On top of 25,000 to 27,000 layoffs targeted since 2004, Kodak is reducing its payroll even further to accommodate last month's $2.35 billion sale of its health-imaging unit.

"The dream was that we would wake up in 2008 with the digital company that we want to have. We're still right on that track," Antonio Perez, Kodak's chief executive, said at an annual meeting of Kodak analysts and institutional investors.

"We will finish this year. This is done. ... This is the last year of restructuring."

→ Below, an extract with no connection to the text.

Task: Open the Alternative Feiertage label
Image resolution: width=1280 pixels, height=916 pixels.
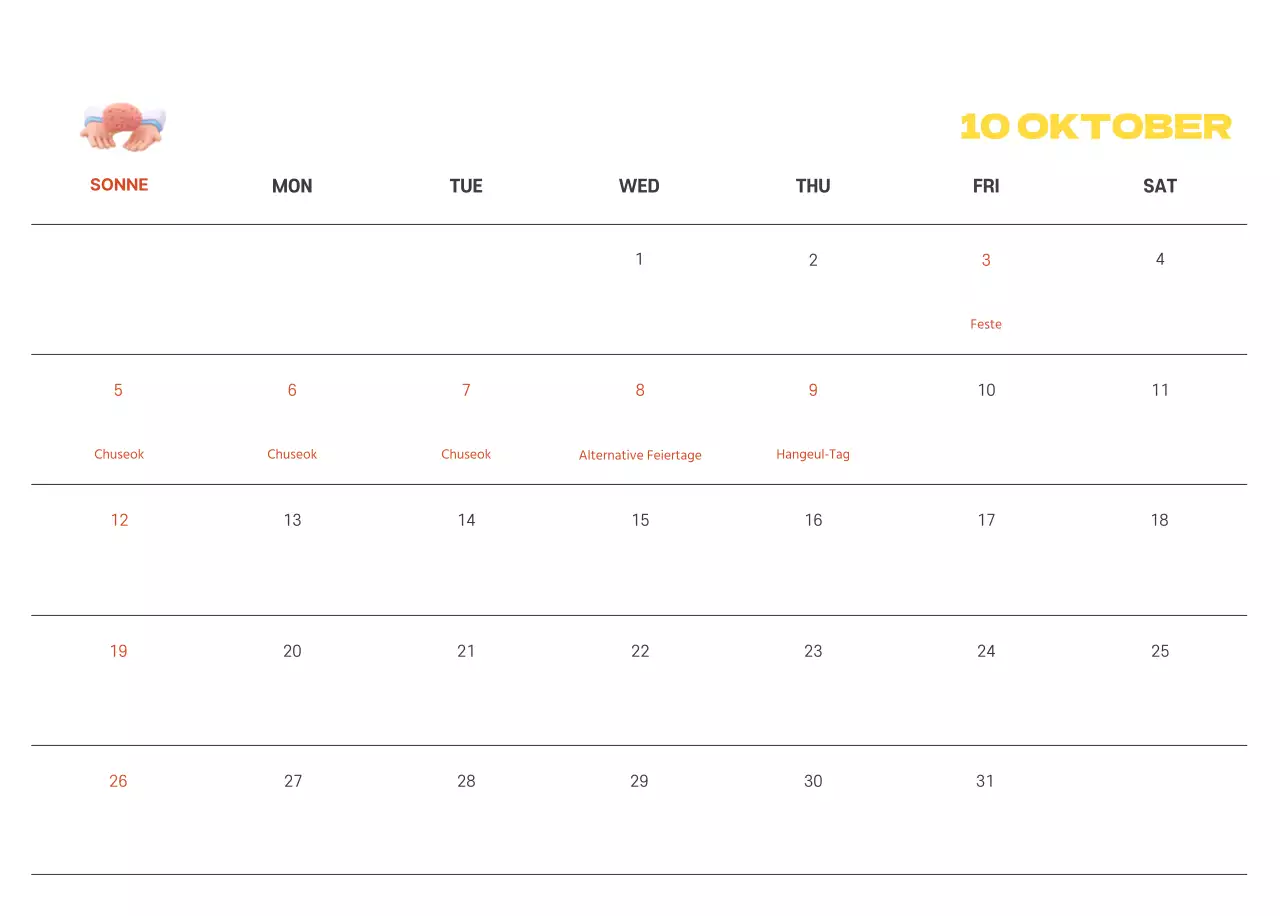Action: click(x=640, y=455)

The company that put film cameras into most homes in America acknowledged in September 2003 that its analog businesses were in irreversible decline. It outlined an ambitious strategy to invest in new digital markets dominated by entrenched heavyweights such as Hewlett-Packard Co., Seiko Epson Corp. and Canon Inc.

As it battled to outpace the drop in demand for film, its century-old cash cow, Kodak embarked on a nearly $3 billion shopping spree but also ran up $2 billion in net losses over eight consecutive quarters. It finally hauled in a modest $16 million profit in the October-December period when, for the first time, it generated more earnings from digital than from film, paper and other chemical-based businesses.

It is now eliminating 28,000 to 30,000 jobs by year-end, with 23,300 already axed. And the sale of its 111-year-old health unit — intended to help fund its bold leap into the inkjet printer market — will strip another 8,100 jobs. That will shrink its payroll to around 30,000, its lowest level since the 1930s.

"As one big unit leaves, obviously there's not as much revenue or earnings, or as much support, and that has to be adjusted for," Kodak spokesman Gerard Meuchner

The cuts will bring extra restructuring charges of $400 million to $600 million, or total charges of $3.6 billion to $3.8 billion since 2004.

"By the end of the third quarter, basically my hope is that we're done with all the announcements of restructurings and jobs and everything else and we're just fully concentrated on growing" more than a dozen digital ventures from cameras and online photo services to high-volume printing presses, Perez said in an interview.

"If you look in the history books, you will see this is one of the hardest transformations to do," said Perez, a native of Spain who was hired by Rochester-based Kodak in 2003 from Hewlett-Packard, where he helped build an inkjet printer behemoth that he now aims to tackle head-on.